3) Bleeding. Do they really need to use such force when flossing my teeth? It almost feels a little vindictive at times, though I can't image what pent-up resentment the oral hygienist has towards my gums. Especially when one considers the pile of cash they are being paid to perform the simple (though, I'll admit - gross) task of flossing another person's teeth.
So back to my goal: Tired of being reprimanded and convinced that it was the un-called-for exertion being used by the floss-wielding hygienist that made my gums bleed, not the fact that I never floss, I undertook the goal of flossing regularly before my annual dentist appointment to see if it would change anything. For about 30-out-of-35 days before my appointment, I dutifully flossed my teeth. This morning, I trudged into the dentist's office for my annual cleaning. ("Trudged" might normally be an exaggeration for such circumstances, but my appointment was at the bright and cheery hour of 7:00am, so trudge I did indeed.)
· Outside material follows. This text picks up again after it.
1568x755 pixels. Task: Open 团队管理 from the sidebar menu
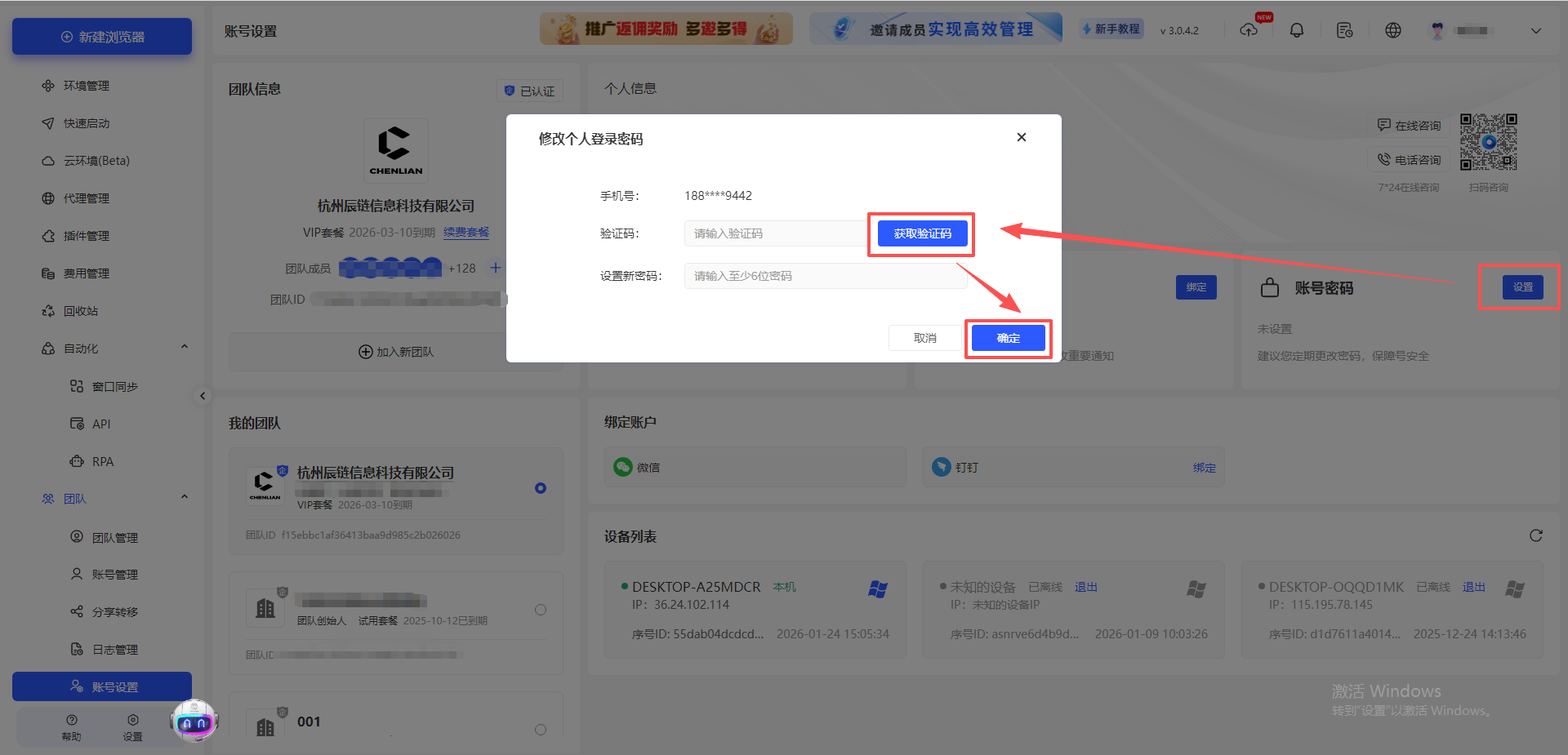click(x=115, y=537)
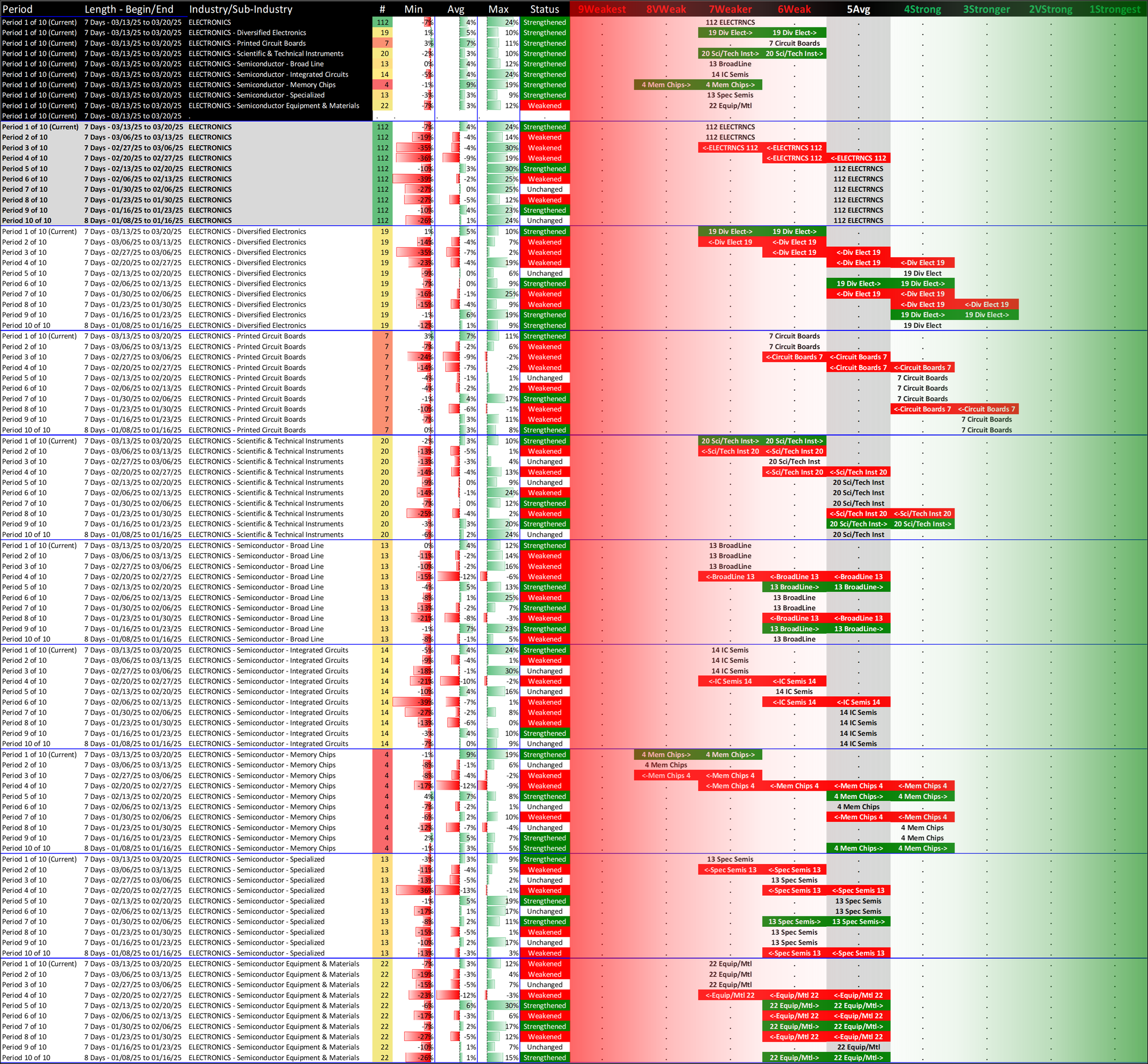
Task: Click the 2VStrong column header
Action: pyautogui.click(x=1050, y=9)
The results? I still bled, but not from the flossing. (How had I forgotten about those horribly painful metal hooks that they scrap your teeth with?? My mouth is still throbbing.) My hygienist and dentist were both friendly, but not my-hands-are-in-your-mouth chatty (+1 point). The dentist spent 30 seconds looking at my teeth, plus two minutes chatting with me for a grand total of a two-and-one-half-minute visit (-4 points). My mouth still tastes like rubber (-2 points). Finally: for the first time ever, I was not reprimanded for not flossing! Woo-hoo! (+10 points for me)
Conclusion: While I'm still not a fan of shoving a piece of string between my pearly whites, it seems to have made some small difference. In fact, I was morbidly fascinated by the amount of gunk I excavated from my teeth each night. I think the knowledge that such a plethora of food still remains in my mouth after brushing might be enough to keep me flossing... even if only semi-regularly.